Showing posts with label radical unschooling. Show all posts
Showing posts with label radical unschooling. Show all posts

Sunday, June 19, 2011

Bedtime



What about Bedtime you ask. Surely you don't let your 2 year old decide for himself when he will sleep? Won't he just stay awake all night? And then sleep all morning?

Well. Yes to everything.

I'm not sure if K has EVER been a fan of bedtime though...or sleep really. I mean, he LIKES his sleep in the sense that he GOES to sleep, but he was never one of those babies that takes two and three naps a day and then go down for a 12 hour night sleep. In fact, I distinctly remember sleep as being a huge question mark as far as I was concerned on the parenting spectrum.

There's sooo much hype about the amount of sleep children need. It can get to a person. It had me convinced for a while that I was somehow failing in the mothering department because my kid (if compared with the research, parenting books, and advice I was receiving) LITERALLY never slept.

I distinctly remember it starting back when I was pregnant. As part of our Bradley birth class, N and I were asked to fill out a rough schedule of a day with a newborn. It was supposed to show us that a baby was ridiculously time consuming and to prepare us for what lay ahead. Frankly, it was terrifying. But, what I remember most is that the baby was supposedly doing nothing but nursing, pooping, and sleeping. NOTHING else.

And then we brought K home. *sigh* He didn't really seem to sleep that much. He was wide awake half the night, most of the day, and I remember walking around the block in the snow because there was nothing else to DO with a wide awake infant in the middle of winter.

DATASET ROWS:
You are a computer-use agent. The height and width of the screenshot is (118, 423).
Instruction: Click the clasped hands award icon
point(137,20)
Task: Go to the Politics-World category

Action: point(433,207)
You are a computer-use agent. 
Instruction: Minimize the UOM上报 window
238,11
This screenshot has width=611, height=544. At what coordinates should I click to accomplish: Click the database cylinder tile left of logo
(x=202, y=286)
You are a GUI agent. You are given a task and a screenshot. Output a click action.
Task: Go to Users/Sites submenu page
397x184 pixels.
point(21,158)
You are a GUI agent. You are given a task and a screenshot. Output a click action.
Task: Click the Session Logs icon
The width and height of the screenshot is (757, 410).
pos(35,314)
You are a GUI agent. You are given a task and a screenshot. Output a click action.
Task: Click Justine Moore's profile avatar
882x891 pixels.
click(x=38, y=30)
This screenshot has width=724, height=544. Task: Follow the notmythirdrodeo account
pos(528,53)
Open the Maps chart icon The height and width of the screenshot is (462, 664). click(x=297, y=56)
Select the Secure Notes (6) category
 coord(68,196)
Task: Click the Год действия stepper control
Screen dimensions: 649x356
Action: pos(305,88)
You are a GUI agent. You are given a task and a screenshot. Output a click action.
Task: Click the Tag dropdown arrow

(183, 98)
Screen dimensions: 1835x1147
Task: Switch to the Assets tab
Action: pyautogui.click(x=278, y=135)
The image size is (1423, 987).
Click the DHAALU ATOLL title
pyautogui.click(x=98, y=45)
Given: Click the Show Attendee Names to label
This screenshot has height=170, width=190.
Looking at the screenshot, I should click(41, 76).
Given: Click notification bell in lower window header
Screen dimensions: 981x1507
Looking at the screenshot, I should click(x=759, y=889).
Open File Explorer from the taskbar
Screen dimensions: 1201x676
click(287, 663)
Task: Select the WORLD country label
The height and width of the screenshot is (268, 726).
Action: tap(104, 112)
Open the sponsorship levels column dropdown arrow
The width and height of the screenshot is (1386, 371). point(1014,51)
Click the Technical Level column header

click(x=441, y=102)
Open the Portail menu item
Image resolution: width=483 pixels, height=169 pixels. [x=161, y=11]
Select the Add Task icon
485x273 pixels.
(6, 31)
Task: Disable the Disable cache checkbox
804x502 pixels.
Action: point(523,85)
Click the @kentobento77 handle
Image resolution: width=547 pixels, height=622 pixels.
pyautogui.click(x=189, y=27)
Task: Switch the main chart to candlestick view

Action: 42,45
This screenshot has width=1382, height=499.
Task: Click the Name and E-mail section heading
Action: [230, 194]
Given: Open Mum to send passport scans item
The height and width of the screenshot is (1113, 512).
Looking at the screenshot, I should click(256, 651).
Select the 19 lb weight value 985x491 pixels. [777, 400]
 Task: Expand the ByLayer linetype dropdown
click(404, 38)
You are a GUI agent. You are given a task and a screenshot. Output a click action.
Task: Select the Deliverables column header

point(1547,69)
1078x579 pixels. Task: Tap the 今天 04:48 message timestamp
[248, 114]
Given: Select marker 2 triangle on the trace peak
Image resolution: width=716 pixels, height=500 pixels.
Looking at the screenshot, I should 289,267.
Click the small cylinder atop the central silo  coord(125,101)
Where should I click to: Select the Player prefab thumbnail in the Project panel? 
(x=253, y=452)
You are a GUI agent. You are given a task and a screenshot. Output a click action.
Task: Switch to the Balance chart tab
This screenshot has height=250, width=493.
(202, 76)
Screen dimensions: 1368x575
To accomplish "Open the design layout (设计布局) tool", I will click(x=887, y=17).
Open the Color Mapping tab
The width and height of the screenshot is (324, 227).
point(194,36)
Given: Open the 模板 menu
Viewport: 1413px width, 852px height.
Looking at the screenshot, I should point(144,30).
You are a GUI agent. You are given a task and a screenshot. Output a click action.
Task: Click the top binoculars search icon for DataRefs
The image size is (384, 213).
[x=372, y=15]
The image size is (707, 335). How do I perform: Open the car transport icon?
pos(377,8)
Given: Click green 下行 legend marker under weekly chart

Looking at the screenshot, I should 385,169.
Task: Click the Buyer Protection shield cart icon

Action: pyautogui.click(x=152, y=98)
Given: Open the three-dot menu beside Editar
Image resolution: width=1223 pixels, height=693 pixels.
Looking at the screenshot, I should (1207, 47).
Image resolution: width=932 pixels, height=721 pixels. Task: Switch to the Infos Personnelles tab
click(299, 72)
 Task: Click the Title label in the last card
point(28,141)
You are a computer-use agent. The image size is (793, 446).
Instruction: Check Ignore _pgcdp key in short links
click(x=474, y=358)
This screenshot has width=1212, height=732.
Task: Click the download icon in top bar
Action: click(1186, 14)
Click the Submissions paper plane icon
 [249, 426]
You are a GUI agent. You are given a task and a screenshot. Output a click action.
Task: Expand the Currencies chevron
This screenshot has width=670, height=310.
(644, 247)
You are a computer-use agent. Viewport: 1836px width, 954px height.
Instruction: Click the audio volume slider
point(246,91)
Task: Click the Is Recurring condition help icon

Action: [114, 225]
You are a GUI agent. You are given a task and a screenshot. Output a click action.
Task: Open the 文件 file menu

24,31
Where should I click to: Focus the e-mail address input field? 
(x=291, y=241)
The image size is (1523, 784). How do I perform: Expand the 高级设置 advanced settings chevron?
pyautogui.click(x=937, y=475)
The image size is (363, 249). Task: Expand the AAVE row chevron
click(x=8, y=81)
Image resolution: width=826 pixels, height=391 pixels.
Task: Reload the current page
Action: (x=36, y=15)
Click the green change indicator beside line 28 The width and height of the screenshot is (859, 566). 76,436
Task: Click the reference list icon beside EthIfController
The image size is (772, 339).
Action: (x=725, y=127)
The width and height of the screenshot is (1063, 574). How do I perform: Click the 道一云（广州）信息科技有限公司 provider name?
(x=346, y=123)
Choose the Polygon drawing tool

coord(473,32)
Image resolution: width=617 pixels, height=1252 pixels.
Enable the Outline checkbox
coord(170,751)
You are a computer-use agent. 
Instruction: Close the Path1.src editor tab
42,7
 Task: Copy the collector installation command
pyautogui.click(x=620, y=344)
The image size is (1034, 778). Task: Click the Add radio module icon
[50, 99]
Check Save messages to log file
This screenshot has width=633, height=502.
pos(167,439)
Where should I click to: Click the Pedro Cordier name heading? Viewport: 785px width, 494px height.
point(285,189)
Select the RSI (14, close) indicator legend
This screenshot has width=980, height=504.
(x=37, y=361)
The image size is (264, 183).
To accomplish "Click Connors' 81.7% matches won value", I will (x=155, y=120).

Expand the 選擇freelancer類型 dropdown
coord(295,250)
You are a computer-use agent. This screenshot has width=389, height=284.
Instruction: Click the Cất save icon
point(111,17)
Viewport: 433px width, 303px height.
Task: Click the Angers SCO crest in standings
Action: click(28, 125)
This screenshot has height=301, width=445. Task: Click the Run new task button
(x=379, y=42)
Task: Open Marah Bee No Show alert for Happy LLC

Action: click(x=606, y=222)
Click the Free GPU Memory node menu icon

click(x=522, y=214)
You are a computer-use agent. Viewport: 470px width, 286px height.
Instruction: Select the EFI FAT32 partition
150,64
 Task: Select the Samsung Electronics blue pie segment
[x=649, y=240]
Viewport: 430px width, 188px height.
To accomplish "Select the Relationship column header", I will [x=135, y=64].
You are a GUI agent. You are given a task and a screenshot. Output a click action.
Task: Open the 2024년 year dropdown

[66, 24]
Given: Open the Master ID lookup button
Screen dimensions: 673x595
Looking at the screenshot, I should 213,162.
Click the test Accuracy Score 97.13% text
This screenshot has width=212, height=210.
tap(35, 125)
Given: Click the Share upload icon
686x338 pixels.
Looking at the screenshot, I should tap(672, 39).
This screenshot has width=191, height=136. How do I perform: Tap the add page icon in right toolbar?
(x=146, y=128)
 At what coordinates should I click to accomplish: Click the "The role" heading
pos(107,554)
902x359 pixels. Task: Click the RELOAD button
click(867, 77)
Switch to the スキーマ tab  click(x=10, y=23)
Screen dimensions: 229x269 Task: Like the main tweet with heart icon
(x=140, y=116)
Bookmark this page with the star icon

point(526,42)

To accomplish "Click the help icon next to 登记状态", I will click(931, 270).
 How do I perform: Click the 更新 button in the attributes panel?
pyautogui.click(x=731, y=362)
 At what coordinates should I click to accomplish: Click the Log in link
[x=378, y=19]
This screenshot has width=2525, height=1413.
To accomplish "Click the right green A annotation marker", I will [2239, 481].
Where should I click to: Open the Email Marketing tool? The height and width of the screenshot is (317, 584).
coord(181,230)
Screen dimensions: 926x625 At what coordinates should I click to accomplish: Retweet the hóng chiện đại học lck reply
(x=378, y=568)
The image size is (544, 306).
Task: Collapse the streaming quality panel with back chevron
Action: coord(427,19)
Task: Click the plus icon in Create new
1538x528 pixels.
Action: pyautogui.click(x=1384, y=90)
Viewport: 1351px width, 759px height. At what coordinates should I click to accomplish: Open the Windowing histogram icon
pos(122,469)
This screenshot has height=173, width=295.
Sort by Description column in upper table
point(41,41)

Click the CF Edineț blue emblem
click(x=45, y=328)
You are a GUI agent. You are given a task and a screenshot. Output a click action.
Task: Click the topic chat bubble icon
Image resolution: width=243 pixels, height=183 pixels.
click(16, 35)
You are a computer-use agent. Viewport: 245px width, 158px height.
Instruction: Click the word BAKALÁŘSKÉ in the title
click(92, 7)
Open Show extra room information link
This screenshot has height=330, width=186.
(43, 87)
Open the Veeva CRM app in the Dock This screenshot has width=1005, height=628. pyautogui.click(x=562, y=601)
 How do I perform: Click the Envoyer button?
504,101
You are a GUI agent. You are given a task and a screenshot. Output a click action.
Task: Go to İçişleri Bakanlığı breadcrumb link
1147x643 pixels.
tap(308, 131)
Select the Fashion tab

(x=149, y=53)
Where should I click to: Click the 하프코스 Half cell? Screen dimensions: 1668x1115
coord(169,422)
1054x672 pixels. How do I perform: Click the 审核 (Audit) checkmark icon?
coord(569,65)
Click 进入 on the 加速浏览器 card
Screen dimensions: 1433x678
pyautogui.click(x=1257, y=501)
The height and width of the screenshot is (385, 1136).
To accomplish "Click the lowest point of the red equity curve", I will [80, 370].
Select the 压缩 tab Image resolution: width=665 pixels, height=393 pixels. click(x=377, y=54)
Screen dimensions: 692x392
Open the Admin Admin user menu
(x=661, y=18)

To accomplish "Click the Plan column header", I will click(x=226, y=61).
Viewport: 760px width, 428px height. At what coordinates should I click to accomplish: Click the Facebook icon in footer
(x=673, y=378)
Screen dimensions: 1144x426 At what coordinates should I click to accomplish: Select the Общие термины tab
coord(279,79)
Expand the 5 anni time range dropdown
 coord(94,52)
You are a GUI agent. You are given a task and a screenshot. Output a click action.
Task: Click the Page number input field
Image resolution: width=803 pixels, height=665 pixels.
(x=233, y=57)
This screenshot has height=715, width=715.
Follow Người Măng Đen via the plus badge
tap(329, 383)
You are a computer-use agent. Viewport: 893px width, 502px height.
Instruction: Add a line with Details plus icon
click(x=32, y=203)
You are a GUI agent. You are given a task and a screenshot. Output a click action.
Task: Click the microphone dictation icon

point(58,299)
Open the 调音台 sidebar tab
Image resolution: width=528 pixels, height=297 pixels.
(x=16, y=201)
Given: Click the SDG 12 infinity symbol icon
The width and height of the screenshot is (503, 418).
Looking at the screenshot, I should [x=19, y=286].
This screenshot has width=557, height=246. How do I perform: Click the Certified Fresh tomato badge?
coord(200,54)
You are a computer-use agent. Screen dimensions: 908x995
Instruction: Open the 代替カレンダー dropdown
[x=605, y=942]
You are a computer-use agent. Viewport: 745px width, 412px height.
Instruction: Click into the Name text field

AIM:
Reproduce verbatim the portion of the blog post on bedtime starting with "Sunday, June 19, 2011" and going on through "sleep all morning?".

SOLUTION TO THE PROBLEM:
Sunday, June 19, 2011

Bedtime



What about Bedtime you ask. Surely you don't let your 2 year old decide for himself when he will sleep? Won't he just stay awake all night? And then sleep all morning?